Posted: 23. Sep 2012, 15:37
by loukingjr
I've noticed this for quite awhile but never bothered to ask about it. Every Ubuntu based guest I've ever created ends in ".vdi.vdi". any other distro, any other Windows guests just end in ".vdi" Is there some reason for this?

Re: All 'buntu based VMs end in .vdi.vdi

Posted: 24. Sep 2012, 10:40
by mpack
The only thing I can think of is that you are calling your VM "Ubuntu.vdi" (i.e. naming the VM as if it consisted solely of the VDI file), or you are important someone else's VM which did.

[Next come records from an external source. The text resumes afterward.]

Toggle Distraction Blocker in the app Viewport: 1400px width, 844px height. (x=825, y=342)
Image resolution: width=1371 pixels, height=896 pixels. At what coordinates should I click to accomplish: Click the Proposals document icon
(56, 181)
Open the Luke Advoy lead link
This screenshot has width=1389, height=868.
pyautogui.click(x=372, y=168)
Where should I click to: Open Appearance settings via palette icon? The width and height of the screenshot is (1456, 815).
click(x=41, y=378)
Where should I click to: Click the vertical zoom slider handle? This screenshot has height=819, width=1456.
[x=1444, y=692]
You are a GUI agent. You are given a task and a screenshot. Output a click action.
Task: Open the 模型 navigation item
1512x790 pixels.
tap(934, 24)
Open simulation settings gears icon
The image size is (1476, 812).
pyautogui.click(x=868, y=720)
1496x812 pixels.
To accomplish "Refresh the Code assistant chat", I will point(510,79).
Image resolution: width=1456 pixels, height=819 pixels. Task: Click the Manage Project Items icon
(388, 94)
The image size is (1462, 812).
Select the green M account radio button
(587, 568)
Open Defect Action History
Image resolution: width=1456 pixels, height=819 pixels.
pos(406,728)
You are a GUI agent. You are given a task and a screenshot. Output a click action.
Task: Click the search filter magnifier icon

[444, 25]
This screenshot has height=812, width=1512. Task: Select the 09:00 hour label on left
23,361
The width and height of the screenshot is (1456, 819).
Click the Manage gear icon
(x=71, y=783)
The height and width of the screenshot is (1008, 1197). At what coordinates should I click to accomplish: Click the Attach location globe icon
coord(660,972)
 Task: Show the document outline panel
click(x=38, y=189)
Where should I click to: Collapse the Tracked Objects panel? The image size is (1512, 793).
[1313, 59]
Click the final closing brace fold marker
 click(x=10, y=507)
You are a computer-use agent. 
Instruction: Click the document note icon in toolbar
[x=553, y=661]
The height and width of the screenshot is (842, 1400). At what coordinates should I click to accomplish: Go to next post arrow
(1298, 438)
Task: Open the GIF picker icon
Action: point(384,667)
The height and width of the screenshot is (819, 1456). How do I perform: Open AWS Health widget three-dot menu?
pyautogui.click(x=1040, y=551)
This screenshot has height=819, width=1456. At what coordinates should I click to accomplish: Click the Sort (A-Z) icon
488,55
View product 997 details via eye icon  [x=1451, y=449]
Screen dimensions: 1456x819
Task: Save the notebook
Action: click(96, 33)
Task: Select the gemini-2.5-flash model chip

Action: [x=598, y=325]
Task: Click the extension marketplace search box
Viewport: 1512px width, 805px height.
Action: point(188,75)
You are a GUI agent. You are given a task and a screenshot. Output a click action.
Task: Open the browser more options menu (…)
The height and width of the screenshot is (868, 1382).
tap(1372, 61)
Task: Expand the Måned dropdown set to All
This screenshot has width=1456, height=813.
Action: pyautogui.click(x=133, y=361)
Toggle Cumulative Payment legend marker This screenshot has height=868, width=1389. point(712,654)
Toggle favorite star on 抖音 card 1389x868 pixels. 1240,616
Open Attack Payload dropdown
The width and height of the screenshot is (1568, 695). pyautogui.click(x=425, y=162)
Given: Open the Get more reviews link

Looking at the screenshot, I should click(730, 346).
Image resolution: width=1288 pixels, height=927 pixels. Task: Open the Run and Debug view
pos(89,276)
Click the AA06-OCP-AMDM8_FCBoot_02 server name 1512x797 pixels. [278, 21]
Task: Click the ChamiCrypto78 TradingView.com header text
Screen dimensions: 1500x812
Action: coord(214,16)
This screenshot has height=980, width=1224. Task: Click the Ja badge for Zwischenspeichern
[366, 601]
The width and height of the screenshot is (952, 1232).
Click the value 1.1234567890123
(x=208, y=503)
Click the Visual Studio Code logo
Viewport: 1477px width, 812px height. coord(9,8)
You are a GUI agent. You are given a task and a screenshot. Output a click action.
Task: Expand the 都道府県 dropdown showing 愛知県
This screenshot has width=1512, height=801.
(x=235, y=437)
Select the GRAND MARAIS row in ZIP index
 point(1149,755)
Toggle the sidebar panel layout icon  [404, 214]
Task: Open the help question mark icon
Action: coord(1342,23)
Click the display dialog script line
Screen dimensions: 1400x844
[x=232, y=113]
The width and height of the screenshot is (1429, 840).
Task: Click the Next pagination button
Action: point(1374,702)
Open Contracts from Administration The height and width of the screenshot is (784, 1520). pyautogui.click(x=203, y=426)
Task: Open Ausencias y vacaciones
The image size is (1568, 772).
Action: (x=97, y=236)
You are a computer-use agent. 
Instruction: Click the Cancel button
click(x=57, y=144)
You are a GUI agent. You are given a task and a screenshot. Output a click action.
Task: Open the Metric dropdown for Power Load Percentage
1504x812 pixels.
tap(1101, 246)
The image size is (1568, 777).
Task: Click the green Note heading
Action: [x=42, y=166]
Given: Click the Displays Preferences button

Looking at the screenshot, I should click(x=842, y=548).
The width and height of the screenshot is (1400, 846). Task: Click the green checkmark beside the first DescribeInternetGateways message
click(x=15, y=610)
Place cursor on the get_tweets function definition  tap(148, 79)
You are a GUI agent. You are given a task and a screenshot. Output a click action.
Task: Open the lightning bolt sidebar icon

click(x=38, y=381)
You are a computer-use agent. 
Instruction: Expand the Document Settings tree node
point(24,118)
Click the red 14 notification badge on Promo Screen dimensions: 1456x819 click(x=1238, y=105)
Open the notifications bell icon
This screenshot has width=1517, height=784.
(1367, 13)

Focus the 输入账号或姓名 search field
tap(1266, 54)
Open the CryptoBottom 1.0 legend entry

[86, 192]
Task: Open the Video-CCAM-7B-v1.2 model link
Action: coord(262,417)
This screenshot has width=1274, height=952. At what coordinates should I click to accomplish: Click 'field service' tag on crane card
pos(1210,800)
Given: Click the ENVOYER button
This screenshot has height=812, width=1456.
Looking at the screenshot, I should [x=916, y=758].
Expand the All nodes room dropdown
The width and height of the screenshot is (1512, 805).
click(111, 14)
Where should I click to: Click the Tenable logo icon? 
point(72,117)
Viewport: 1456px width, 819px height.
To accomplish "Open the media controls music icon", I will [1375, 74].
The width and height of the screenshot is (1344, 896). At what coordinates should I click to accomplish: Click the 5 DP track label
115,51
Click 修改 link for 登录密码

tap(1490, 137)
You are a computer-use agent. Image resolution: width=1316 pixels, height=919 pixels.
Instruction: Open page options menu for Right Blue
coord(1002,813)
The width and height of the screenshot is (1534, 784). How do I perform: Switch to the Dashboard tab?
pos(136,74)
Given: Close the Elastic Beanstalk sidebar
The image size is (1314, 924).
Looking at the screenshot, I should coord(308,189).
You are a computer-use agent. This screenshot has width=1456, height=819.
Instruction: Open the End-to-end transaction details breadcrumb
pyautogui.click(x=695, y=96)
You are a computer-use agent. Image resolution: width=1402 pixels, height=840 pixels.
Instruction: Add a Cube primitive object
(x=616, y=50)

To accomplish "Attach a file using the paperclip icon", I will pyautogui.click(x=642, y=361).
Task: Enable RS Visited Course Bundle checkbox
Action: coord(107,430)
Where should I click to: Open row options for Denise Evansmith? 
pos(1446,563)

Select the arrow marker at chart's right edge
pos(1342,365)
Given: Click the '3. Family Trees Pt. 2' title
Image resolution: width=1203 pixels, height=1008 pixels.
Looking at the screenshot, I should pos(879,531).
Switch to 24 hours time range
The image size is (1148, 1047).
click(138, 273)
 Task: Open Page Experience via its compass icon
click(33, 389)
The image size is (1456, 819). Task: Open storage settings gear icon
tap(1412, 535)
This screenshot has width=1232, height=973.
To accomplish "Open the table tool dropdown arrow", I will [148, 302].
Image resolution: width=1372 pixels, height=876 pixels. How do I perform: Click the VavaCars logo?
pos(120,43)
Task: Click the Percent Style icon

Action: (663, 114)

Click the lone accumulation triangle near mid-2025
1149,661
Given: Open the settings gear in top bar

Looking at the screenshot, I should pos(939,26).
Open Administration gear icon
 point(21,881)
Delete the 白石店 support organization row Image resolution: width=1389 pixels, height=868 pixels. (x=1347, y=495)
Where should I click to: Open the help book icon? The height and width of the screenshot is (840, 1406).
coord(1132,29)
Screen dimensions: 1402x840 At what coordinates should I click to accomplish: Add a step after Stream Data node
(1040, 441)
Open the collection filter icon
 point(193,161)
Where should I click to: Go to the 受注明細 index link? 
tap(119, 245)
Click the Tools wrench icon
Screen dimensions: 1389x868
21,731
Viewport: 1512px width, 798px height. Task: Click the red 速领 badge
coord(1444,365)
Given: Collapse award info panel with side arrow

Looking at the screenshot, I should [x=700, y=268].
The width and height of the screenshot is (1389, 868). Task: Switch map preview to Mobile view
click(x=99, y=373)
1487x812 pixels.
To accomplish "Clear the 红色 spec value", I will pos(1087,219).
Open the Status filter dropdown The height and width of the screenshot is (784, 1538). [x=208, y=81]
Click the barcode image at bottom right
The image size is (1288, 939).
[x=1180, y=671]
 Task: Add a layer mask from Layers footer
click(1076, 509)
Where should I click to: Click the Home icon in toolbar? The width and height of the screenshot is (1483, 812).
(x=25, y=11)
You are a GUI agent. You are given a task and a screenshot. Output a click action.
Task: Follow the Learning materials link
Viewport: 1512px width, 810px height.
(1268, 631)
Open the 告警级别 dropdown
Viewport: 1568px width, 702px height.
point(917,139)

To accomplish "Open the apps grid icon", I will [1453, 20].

Re: All 'buntu based VMs end in .vdi.vdi

Posted: 24. Sep 2012, 11:40
by loukingjr
mpack wrote:The only thing I can think of is that you are calling your VM "Ubuntu.vdi" (i.e. naming the VM as if it consisted solely of the VDI file), or you are important someone else's VM which did.
I'm not calling any guest "something".vdi. It would be a little strange that I would do that with only ubuntu guests anyway. I've made, since I first started using VB, hundreds of guests. It did it on my last iMac and it does it on my current iMac which I've owned for about a year now. I also don't import anyone's .vdi's. Could it have anything to do with where I create a guest? I have guests on my host hd and external partitions. This happens as soon as I name it let's say for example "Xubuntu 12.10", tell VB where I want the .vdi to be, set the size of the drive then click create. The guests aren't always where the default location for guests normally would put them.

edit: I think I may have found the problem. it seems if I create a guest with a name that ends in a version number with a decimal point is when VB creates a ".vdi.vdi" .vdi. Whenever I create an Ubuntu based guest I name it something like "Lubuntu 12.04" I just looked through all my current guests and I found two, "Bodhi 2.1.0" that has the .vdi... "Bodhi 2.1.0.vdi.vdi" and "Vector Linux 7.0" that has the .vdi "Vector Linux 7.0.vdi.vdi". None of my other guests end in a name with a version number with a decimal point and none of those have the "vdi.vdi" issue.

re-edit: apparently that was the problem. I just downloaded and installed Ubuntu 12.10, I didn't include the version number in the name and I have no ".vdi.vdi" issue. Apparently one can name a guest with a version number as long as it doesn't end in a version number, i.e. "Ubuntu 12.10 Quantal" is ok, "Ubuntu 12.10" isn't.